### PROBLEM
Scan the entries below for the word "accomplish" and copy every line in which it occurs.

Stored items

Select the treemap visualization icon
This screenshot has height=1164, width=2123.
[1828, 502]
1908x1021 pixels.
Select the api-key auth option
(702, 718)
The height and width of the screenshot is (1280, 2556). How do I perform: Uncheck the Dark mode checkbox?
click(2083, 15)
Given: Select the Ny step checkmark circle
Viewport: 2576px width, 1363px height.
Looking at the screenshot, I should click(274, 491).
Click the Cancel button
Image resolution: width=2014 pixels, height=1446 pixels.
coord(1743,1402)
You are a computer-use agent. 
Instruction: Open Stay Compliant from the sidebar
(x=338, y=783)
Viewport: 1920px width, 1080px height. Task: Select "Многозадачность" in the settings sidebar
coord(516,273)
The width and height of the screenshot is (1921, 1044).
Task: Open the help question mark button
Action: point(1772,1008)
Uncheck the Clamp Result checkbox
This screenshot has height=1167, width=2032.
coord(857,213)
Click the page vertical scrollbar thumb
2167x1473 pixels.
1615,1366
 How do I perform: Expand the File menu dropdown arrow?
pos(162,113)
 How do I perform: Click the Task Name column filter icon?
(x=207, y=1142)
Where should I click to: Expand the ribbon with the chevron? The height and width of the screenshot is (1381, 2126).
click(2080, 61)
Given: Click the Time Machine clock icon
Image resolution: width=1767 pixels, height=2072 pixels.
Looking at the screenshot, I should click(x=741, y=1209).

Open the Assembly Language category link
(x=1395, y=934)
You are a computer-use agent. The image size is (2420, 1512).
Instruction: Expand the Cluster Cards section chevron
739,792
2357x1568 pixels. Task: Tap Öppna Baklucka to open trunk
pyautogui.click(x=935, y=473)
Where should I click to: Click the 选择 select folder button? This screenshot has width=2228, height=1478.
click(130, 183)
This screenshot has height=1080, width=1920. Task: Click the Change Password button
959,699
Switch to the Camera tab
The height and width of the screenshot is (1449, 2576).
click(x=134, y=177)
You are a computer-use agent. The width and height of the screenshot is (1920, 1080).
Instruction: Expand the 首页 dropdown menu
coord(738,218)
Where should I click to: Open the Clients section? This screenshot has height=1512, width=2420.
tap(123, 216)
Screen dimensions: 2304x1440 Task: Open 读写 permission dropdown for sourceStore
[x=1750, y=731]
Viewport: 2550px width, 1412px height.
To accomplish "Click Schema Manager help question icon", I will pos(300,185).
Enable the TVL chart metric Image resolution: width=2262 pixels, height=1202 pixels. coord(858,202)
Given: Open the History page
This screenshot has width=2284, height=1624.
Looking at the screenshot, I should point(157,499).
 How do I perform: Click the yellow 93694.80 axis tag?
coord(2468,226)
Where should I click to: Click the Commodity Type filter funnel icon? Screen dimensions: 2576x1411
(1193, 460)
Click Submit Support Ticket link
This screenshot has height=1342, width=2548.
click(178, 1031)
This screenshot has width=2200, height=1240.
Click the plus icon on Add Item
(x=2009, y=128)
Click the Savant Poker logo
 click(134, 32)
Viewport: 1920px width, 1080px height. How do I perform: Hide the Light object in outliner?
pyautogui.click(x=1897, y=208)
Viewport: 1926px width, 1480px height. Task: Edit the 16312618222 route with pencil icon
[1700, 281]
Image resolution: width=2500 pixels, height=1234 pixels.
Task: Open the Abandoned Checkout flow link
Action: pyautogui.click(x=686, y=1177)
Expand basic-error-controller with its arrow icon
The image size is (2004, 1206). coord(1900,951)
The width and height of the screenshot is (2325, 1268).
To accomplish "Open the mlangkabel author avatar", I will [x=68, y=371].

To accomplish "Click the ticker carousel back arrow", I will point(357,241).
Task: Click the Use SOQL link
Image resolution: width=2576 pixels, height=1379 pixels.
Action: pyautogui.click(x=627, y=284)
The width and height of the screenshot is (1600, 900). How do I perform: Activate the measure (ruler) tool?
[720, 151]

### TASK ANSWER
To accomplish "Click Schema Manager help question icon", I will pos(300,185).
To accomplish "Open the mlangkabel author avatar", I will [x=68, y=371].
To accomplish "Click the ticker carousel back arrow", I will point(357,241).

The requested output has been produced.